June 2013: “I am not aware of a specific exemption for any particular area, but I think that the health service would be treated in the same way in relation to EU-US negotiations as it is in relation to EU rules.” In fact, as comments from the chairman of the Liberalisation of Trade in Services Committee (LOTIS) and financial services pressure group TheCityUK make clear, no issue had been identified that would allow exclusion of any sector from the second round of TTIP negotiations in November last year. You should also note that the Lisbon Treaty provides no protection for the NHS, despite the arguments of some people. Furthermore, evidence to the House of Lords

European Sub-Committee on External Affairs has shown that public health measures such as warnings on food labels, pesticides and chemicals, and other potentially toxic or unhealthy products may be restricted to bring the EU in line with the narrow approach to risk assessment taken in America (that promotes sales) and away from the

EU’s broader precautionary principle (that promotes safety).

Are you in favour of sales or the safety of your constituents?

You will know that the USA has not implemented fundamental labour rights such as the rights to freedom of association and collective bargaining. Regulatory harmonisation brought about by the TTIP will lower European labour rights to

American standards – the agreement will always bring standards down to the lowest common denominator. This means that workers in all sectors, including (again) health, will lose vital rights in their struggle for fair pay and conditions of work. Do you support attacks on workers’ rights?

To sum up: The TTIP is ill-judged in its entirety and neither the UK nor the European

Union should have anything to do with it. It would give huge power to transnational corporations while stripping away member states’ rights to regulate them and, in that sense alone, represents an enormous threat to democracy. British people fought long, arduous battles to gain the few rights they have, and neither you nor anybody else in the European Union have a mandate to sign those rights away.
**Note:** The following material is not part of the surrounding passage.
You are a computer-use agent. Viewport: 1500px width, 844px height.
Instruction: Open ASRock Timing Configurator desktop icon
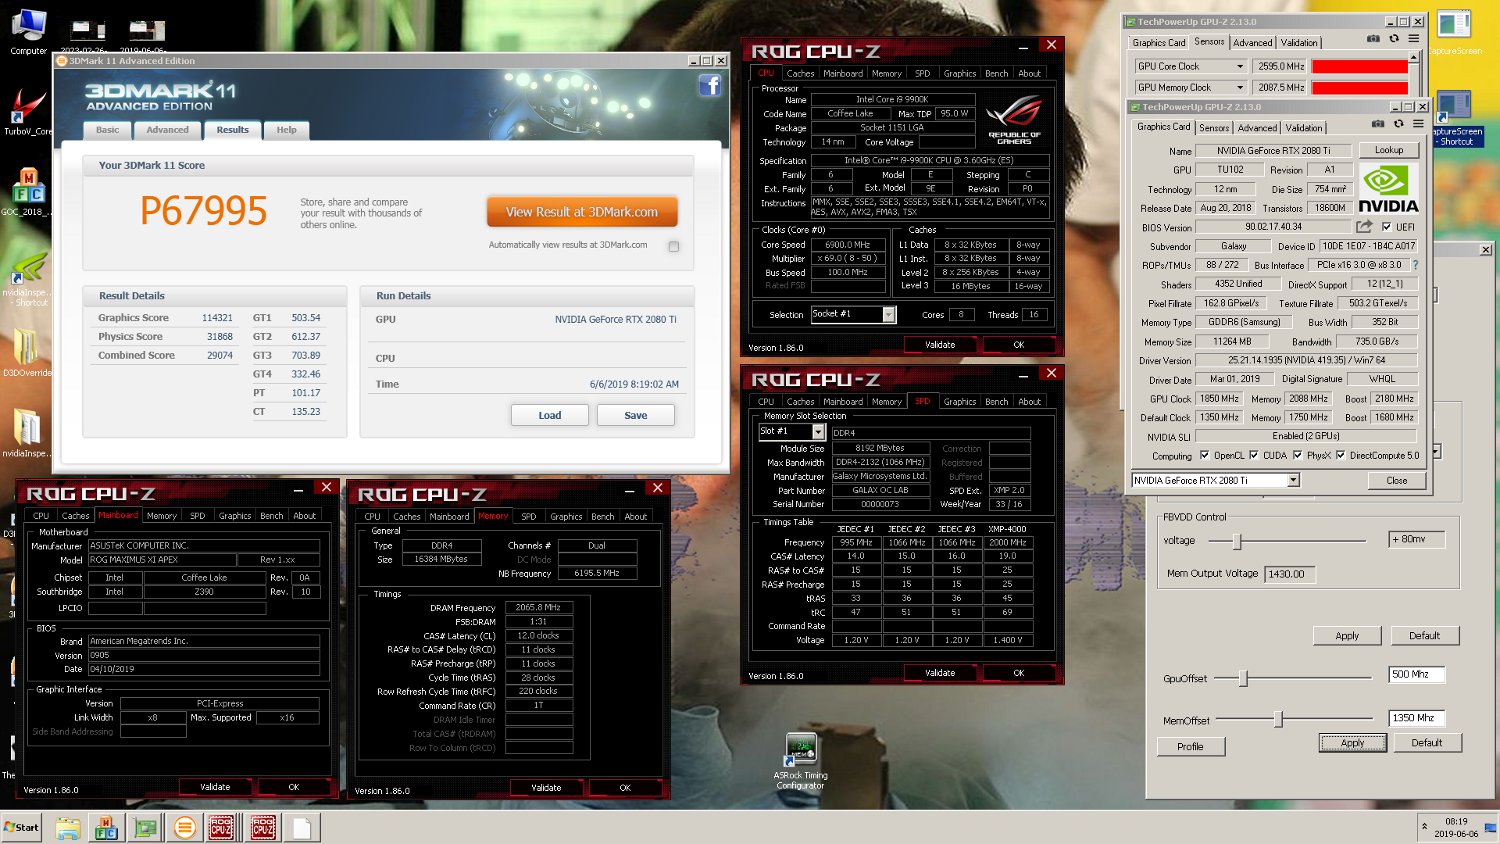click(801, 750)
This agreement may safeguard the profits of large multinational companies, ensuring that huge amounts of money go into their shareholders’ bank accounts (wherever they may be), but it will undermine the wages of everybody who works for them – again, according to the principle of the lowest common denominator. Yet it is workers’ wages that support national economies

– by necessity they spend most (if not all) of their income as soon as they get it, on rent, utility bills, groceries and other vital supplies. The TTIP will harm national economies. There is an argument that the

TTIP will create growth and jobs – but there is little evidence for this, and even that is poor. The European

Commission’s own impact assessment admits that a 0.5 per cent increase in growth would be “optimistic”, and independent research suggests that a meagre 0.01 per cent increase in the growth rate over 10 years is more likely.

The North American Free Trade Agreement between the US, Canada and Mexico led to a net loss of almost a million jobs in the US. Negotiations on the TTIP represent a test on where your loyalties lie. Do you support the people who elected you – or are you a puppet of the corporations?

As my representative, I am asking you to take all steps necessary to publicise this attack on democracy and on our sovereignty, and to take any action

– individually or collectively – to put an end to it. Please let me know what you intend to do.